EXERCISE: The entries that follow should be reproduced exactly, with no images carried over.

TASK DATA:
= = = = = = =

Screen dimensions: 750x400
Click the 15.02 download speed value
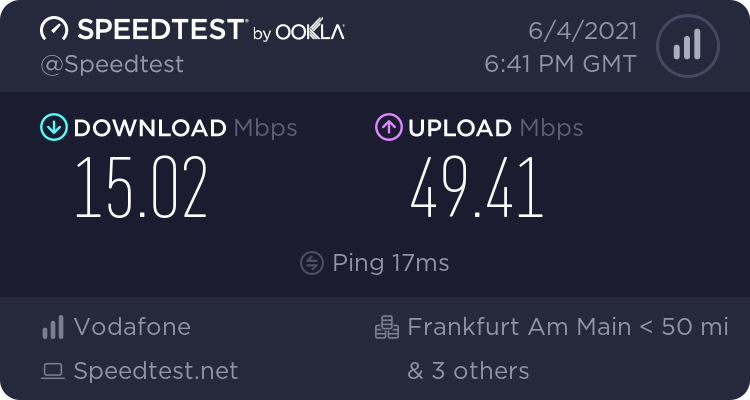[x=142, y=190]
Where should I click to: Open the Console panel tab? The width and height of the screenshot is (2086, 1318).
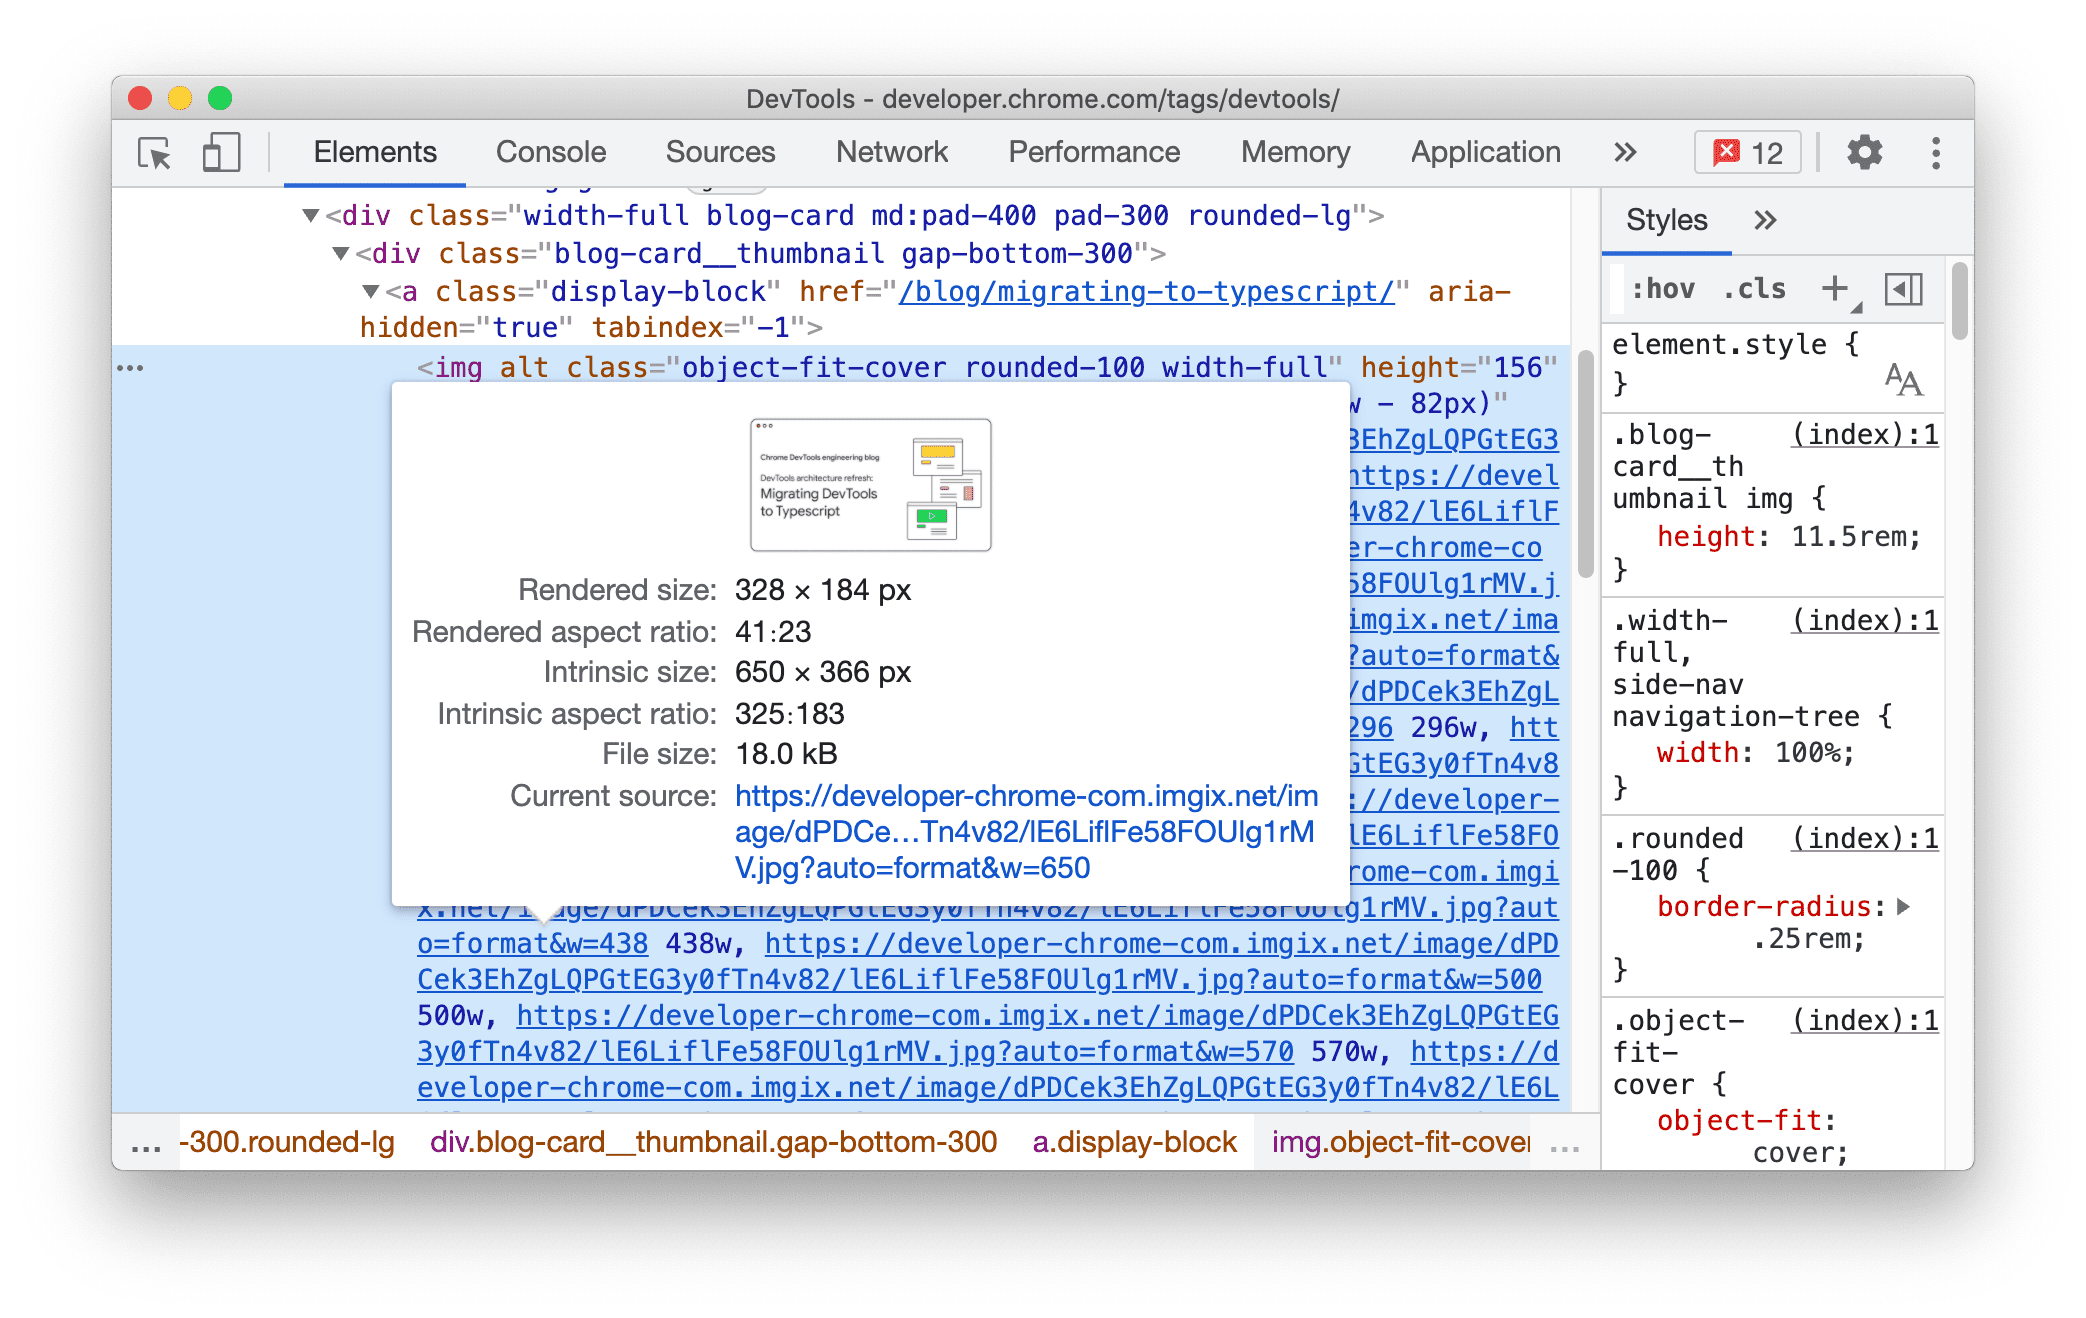tap(550, 150)
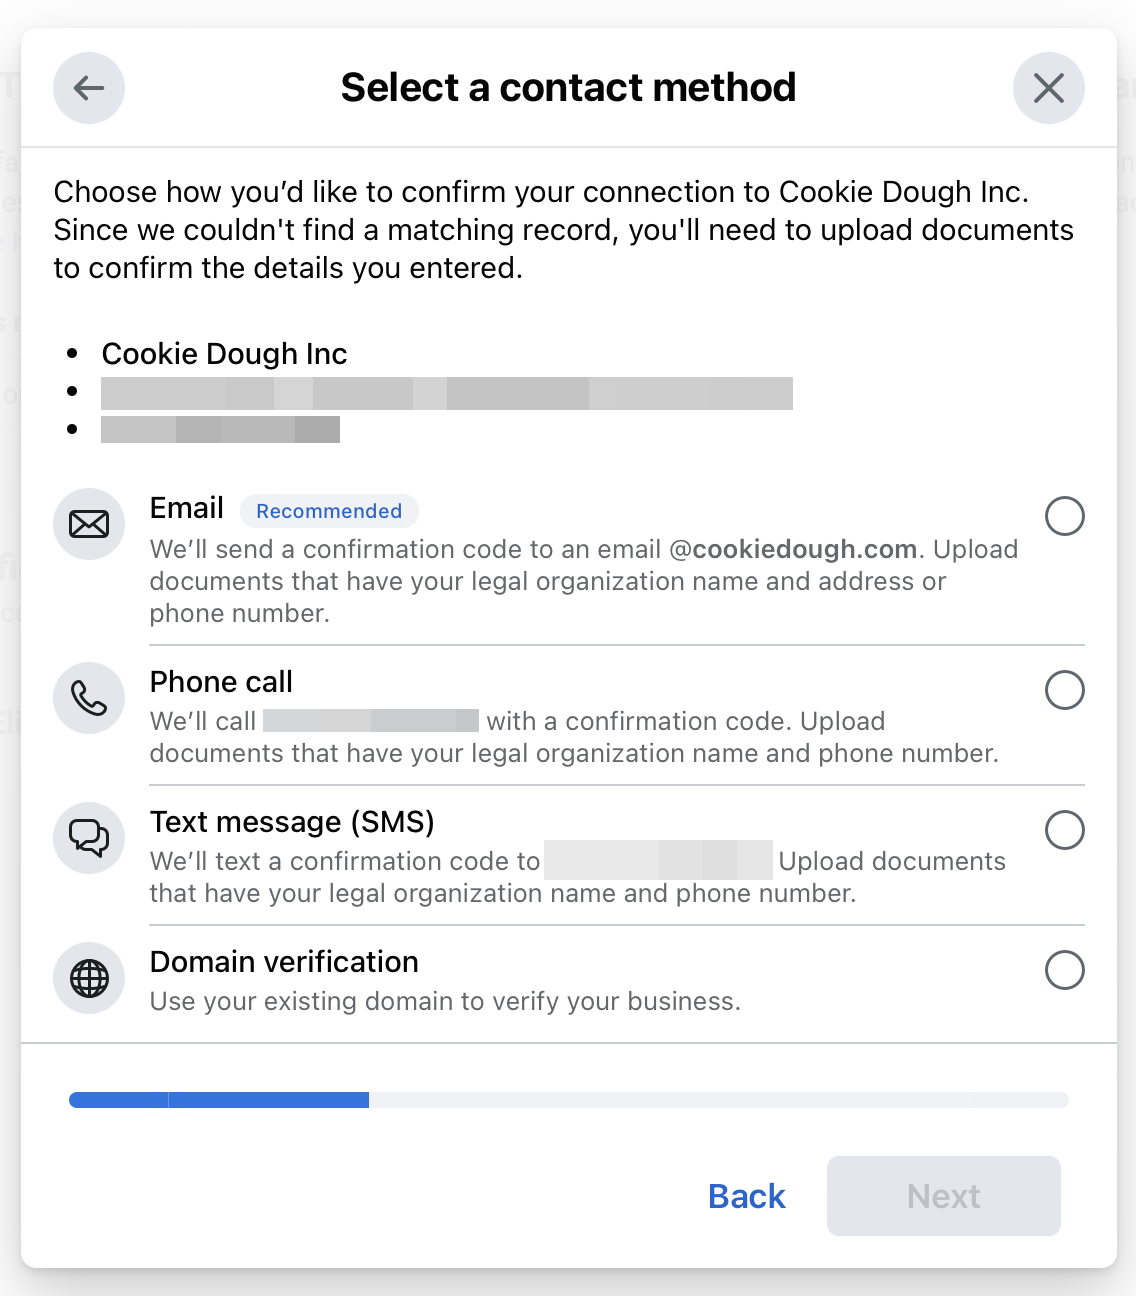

= = = = = = =

SOLUTION BELOW:
Screen dimensions: 750x400
Click the 15.02 download speed value
[x=142, y=190]
Where should I click to: Open the Console panel tab? The width and height of the screenshot is (2086, 1318).
tap(550, 150)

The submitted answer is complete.